Parents, observant teachers and health care professionals have observed that children with Spina Bifida have problems with motor skills, attention, memory and organization.  Research linking medical aspects of Spina Bifida and hydrocephalus to scores on test intelligence and academics concludes that children need to be evaluated psychologically and neuropsychologically to identify individual strengths and deficits.  Once this testing takes place, the information can then be used for educational placement. 

Recognizing learning problems and assessing them
After testing has been completed and integrated with other information, a learning profile to help children with self-care skills can be created and become part of the student's Individual Education Program (IEP). The IEP is part of Public Law 94-142, which insures appropriate education for all children who have learning handicaps. 

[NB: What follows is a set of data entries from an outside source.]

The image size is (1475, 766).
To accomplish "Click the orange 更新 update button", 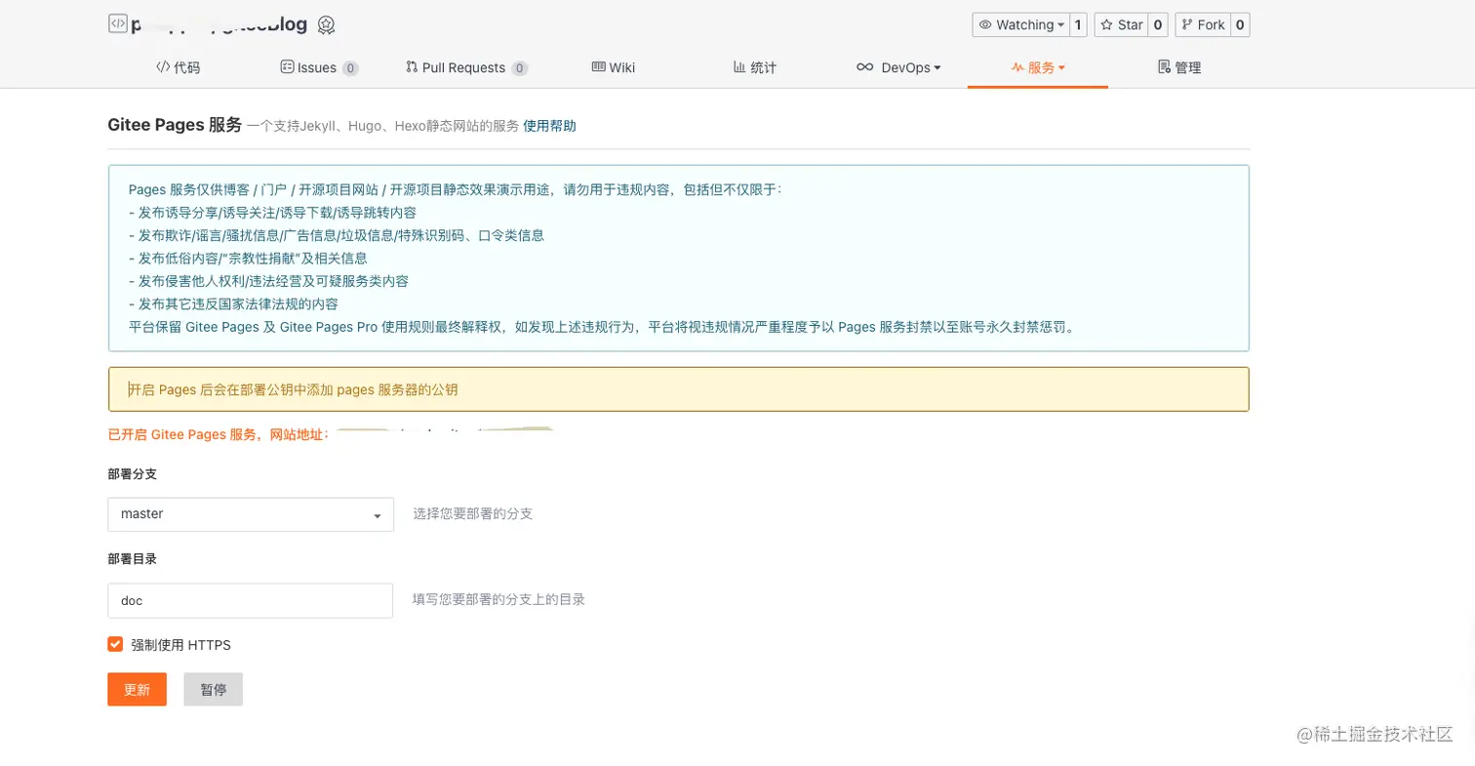I will point(136,689).
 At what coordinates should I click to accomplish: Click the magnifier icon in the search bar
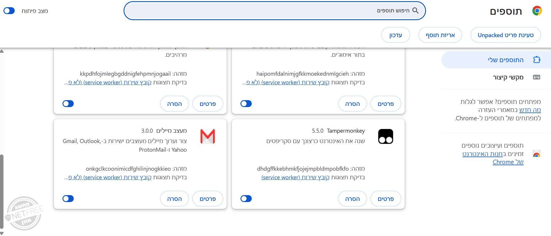click(x=415, y=11)
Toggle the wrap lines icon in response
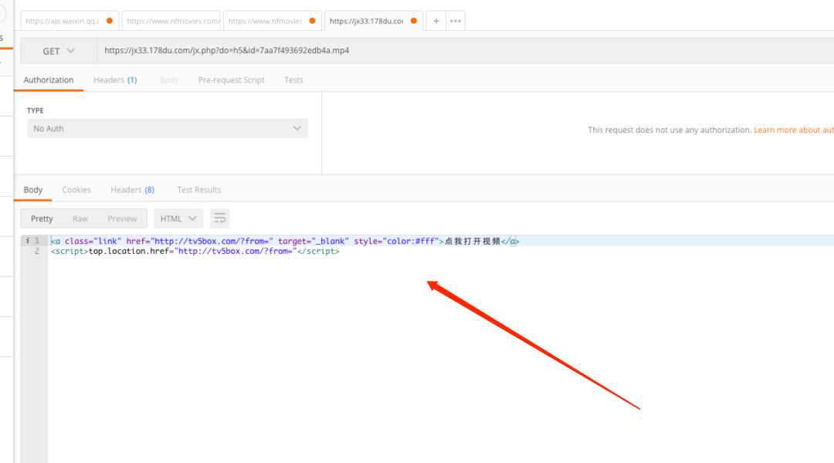834x463 pixels. 220,218
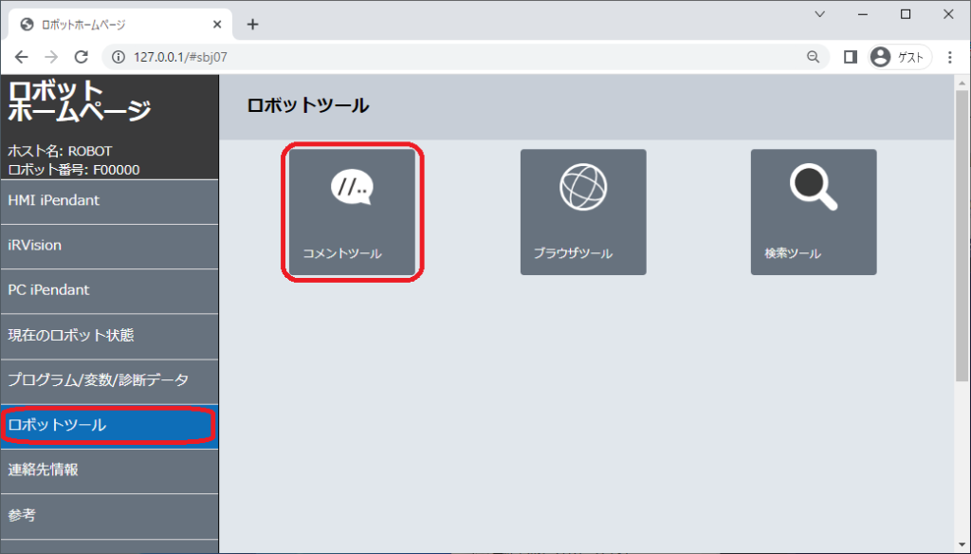Screen dimensions: 971x554
Task: Select iRVision in sidebar
Action: [109, 246]
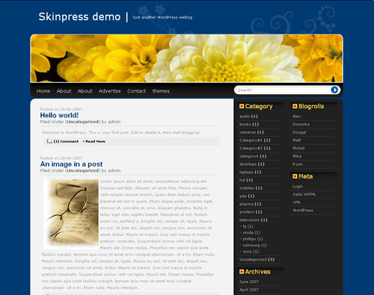
Task: Click Read More under Hello world
Action: [95, 141]
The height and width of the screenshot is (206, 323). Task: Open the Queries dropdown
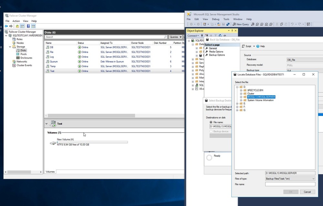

Even when not considered learning disabled by state or federal guidelines, learning weaknesses exist in children with Spina Bifida.  The following eight areas describe some of these weaknesses and offer suggestions for helping children with Spina Bifida:

  1. Perceptual motor problems
    Often, children with shunted hydrocephalus have poor eye-hand coordination and ineffective motor skills among children with Spina Bifida interfere with the ability to move, use tools, read and write.
  2. Comprehension
    Children with Spina Bifida sometimes have a hard time understanding concepts.
  3. Attention
    Children with Spina Bifida often have trouble paying attention at school where they may miss assignments, complete work slowly or overlook social cues.  If attention problems continue, it may be necessary to conduct evaluations for attention deficit and perhaps consider a therapeutic trial of medication.  
  4. Hyperactivity/Impulsivity
    While physical impairment may mask the restlessness, children with Spina Bifida often appear fidgety and impulsive.  This behavior can get the children into trouble because they end up doing things quickly and carelessly. As with inattention, if these behaviors continue, a psychologist, pediatrician or neurologist should evaluate the children.
  5. Memory
    Even when children with Spina Bifida understand what they see or hear, they often have difficulty remembering. 
  6. Organization
    Children often have trouble keeping things organized and are likely to lose or misplace things.
  7. Sequencing
    Children and adolescents with Spina Bifida often have trouble keeping ideas or doing activities in their proper order.  Good stories that can be told in an orderly way may not easily be written down because children cannot organize ideas.  Sequencing problems become obvious when doing math, telling time and counting change.
  8. Decision Making/Problem Solving
    People with Spina Bifida have trouble making decisions, which requires using what was learned in the past to solve a new problem now.  If there comes a time when the child appears to not improve their problem solving or decision-making, contact professionals.

This information does not constitute medical advice for any individual. As specific cases may vary from the general information presented here, SBA advises readers to consult a qualified medical or other professional on an individual basis.